This is the first prototype getting a basic setup working with:
- A server running that can accept, train, predict, and output stats/metrics for models of interest
- A client container (singularity anticipating running on a bare-metal VM) that creates the models
For the second point, I'll split the scripts into sections to emulate separation that might happen with jobs, etc.
Let's first build the Dockerfile.
docker build -t ghcr.io/converged-computing/lammps-stream-ml:server .
And run to see the server starting:
docker run -it ghcr.io/converged-computing/lammps-stream-ml:server
No changes detected
Operations to perform:
Apply all migrations: admin, auth, authtoken, contenttypes, sessions
Running migrations:
Applying contenttypes.0001_initial... OK
Applying auth.0001_initial... OK
Applying admin.0001_initial... OK
Applying admin.0002_logentry_remove_auto_add... OK
Applying admin.0003_logentry_add_action_flag_choices... OK
Applying contenttypes.0002_remove_content_type_name... OK
Applying auth.0002_alter_permission_name_max_length... OK
Applying auth.0003_alter_user_email_max_length... OK
Applying auth.0004_alter_user_username_opts... OK
Applying auth.0005_alter_user_last_login_null... OK
Applying auth.0006_require_contenttypes_0002... OK
Applying auth.0007_alter_validators_add_error_messages... OK
Applying auth.0008_alter_user_username_max_length... OK
Applying auth.0009_alter_user_last_name_max_length... OK
Applying auth.0010_alter_group_name_max_length... OK
Applying auth.0011_update_proxy_permissions... OK
Applying auth.0012_alter_user_first_name_max_length... OK
Applying authtoken.0001_initial... OK
Applying authtoken.0002_auto_20160226_1747... OK
Applying authtoken.0003_tokenproxy... OK
Applying sessions.0001_initial... OK
Watching for file changes with StatReloader
Performing system checks...
System check identified no issues (0 silenced).
December 25, 2023 - 09:22:19
Django version 5.0, using settings 'app.settings'
Starting development server at http://0.0.0.0:8000/
Quit the server with CONTROL-C.
Let's now test exposing the server to our local machine to interact with. This will eventually go into Kubernetes.
docker run -it -p 8080:8080 ghcr.io/converged-computing/lammps-stream-ml:server
Now let's (interactively) test from Python. I figure since we want to run this alongside lammps, it makes sense to build a second container, and on the cluster we will run with Singularity.
docker build -t ghcr.io/converged-computing/lammps-stream-ml:client -f Dockerfile.client .

COLLECTED MATERIAL>

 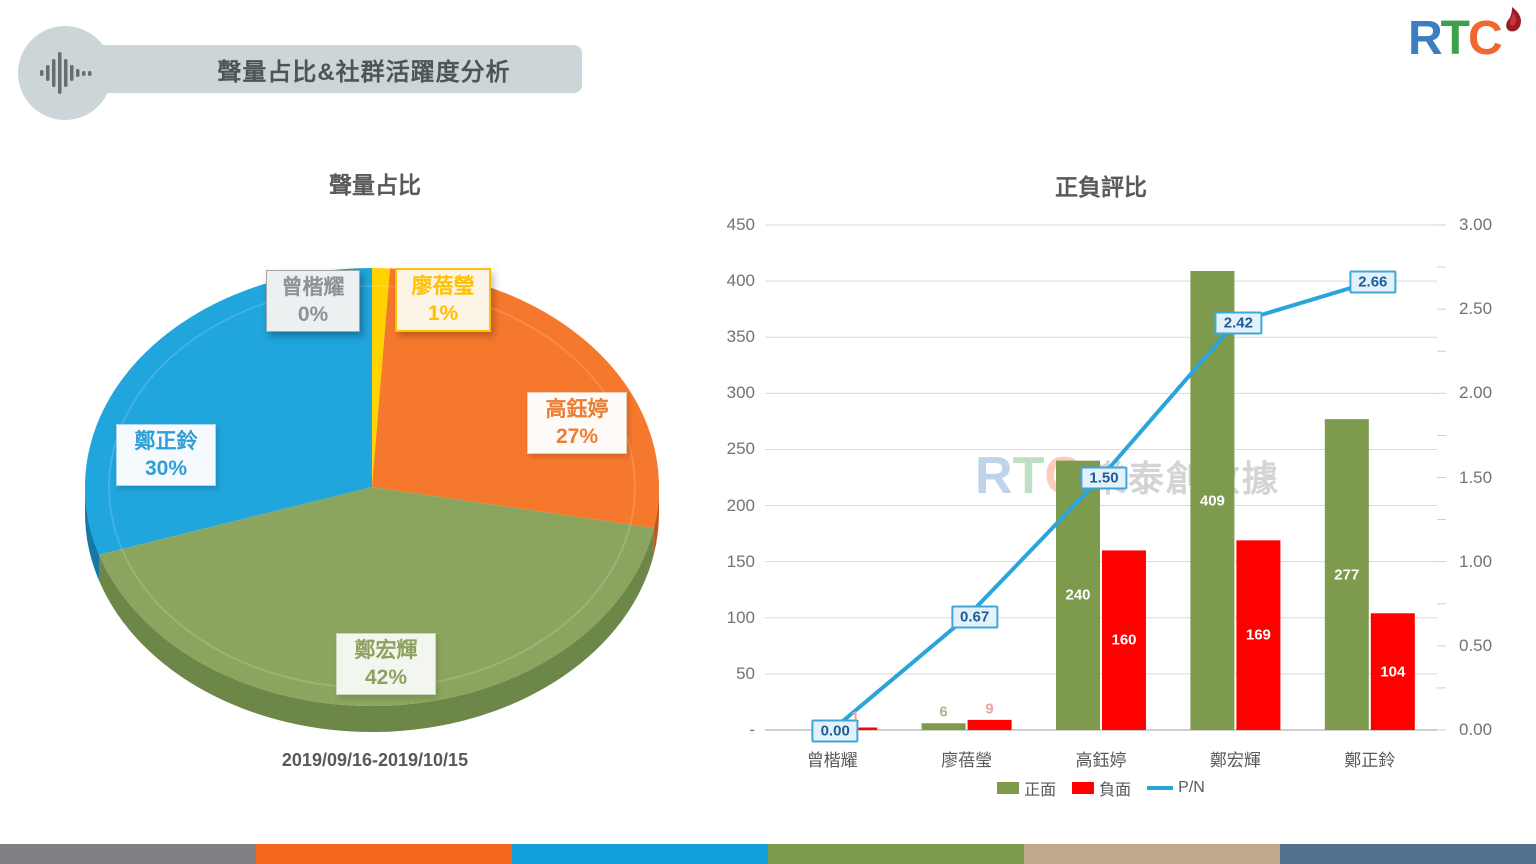 I want to click on left-axis-tick-label: 150, so click(x=740, y=561).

TASK INSTRUCTIONS>
1) Answer these questions from the prototype setup text, one line each:
(a) Which Django version does the server report when it starts?
(b) With what tool will the client container be run on the cluster?
(c) Where is the server eventually meant to go?
2) Resume the prototype setup text from its final sentence, keeping the same step-by-step voice and command style.

WRITTEN RESPONSES>
1)
(a) Django version 5.0
(b) Singularity
(c) Kubernetes

2)
docker push ghcr.io/converged-computing/lammps-stream-ml:client
singularity pull docker://ghcr.io/converged-computing/lammps-stream-ml:client
And then shell in
singularity shell lammps-stream-ml_client.sif
Let's open IPython and test interactions. We will have two phases. Some initial setup will:
- Generate the models of different types
And then each lammps run will:
- Query the server for the models and submit the data to each
And then as the models are running and updating, another job will be polling the server to get (and save) updated model data. All in all, this will emulate the following steps:
- Something running on HPC is generating simulation data
- The output of the simulation is feeding into a machine learning model
- The output of the model is used for something
For the last point, in a real world thing we would be using it to predict, but for our cases we just want to see how it changes over time (so likely will save the model parameters to plot instead).
Let's first interactively test to figure out which models we want to try. This first snippet would be what some initial setup script runs (one job to create the empty models).
from river import datasets
from river import linear_model
from river import preprocessing
from riverapi.main import Client
# Connect to the server running here
cli = Client("http://localhost:8080")
# Upload several models to test for lammps - these are different kinds of regressions
regression_model = preprocessing.StandardScaler() | linear_model.LinearRegression(intercept_lr=0.1)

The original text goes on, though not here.